Com o propósito de ampliar o diálogo sobre os desafios e as oportunidades do país, a Fecomércio-RS realizou, na noite desta segunda-feira, dia 30, a primeira edição do Giro Pelo Rio Grande do ano, reunindo especialistas para refletir sobre o tema “Brasil em pauta: política, economia e os caminhos para 2026”. O evento gratuito ocorreu na Casa do Comércio Gaúcho e proporcionou uma análise plural dos cenários político e econômico, conectando tendências nacionais e seus impactos no desenvolvimento do Rio Grande do Sul.

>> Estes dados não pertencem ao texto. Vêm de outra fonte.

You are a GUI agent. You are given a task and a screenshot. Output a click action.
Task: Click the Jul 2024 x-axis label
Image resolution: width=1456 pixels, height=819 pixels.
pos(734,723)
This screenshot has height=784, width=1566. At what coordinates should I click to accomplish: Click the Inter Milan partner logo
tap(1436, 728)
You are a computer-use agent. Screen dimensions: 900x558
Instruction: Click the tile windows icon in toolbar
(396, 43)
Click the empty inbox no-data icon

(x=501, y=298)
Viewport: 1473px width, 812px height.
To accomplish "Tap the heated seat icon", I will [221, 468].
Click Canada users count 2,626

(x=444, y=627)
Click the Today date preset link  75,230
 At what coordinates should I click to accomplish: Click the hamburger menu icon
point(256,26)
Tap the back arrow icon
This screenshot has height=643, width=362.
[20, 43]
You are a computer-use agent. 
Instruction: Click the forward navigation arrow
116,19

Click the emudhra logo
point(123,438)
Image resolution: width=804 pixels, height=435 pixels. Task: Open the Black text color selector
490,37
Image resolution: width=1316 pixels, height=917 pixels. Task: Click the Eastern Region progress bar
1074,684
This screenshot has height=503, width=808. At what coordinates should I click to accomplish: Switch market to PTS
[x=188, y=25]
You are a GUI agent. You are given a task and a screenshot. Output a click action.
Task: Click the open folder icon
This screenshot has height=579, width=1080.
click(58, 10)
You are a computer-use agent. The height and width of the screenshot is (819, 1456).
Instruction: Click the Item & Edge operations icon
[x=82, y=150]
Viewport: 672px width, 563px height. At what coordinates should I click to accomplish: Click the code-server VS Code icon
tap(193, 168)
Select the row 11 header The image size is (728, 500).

A abertura contou com a fala do secretário de Planejamento e Assuntos Estratégicos de Porto Alegre, Cezar Schirmer. Em seguida, o presidente da Fecomércio-RS, Luiz Carlos Bohn, destacou o papel da entidade na promoção do debate qualificado e na construção de propostas para o país. “Neste ano em que o Brasil se prepara para escolhas decisivas, este evento ganha um significado ainda maior. É o momento da sociedade civil, do empresariado e dos formadores de opinião debaterem com seriedade os rumos do nosso estado e da nossa nação”, afirmou. O presidente ainda chamou atenção para temas centrais ao desenvolvimento, como responsabilidade fiscal, eficiência do Estado e qualificação profissional. “O país só avançará de forma consistente se investir em educação, inovação e na qualificação da sua mão de obra”, completou.
Na sequência, o painel mediado pelo jornalista Guilherme Baumhardt reuniu o cientista político Fernando Schüler e o economista Marcelo Portugal, que trouxeram diferentes perspectivas sobre os desafios estruturais do Brasil.
Em suas falas, os painelistas convergiram na centralidade da agenda econômica. Para Marcelo Portugal, o país enfrenta um desafio fiscal relevante. “Existe um problema fiscal sério no Brasil, e será necessária uma reforma consistente, seja pelo lado do gasto ou da receita”, explicou. O economista ainda elencou pontos considerados essenciais, como a retomada de regras de controle de gastos, reformas orçamentária e administrativa, além da discussão sobre o papel das privatizações.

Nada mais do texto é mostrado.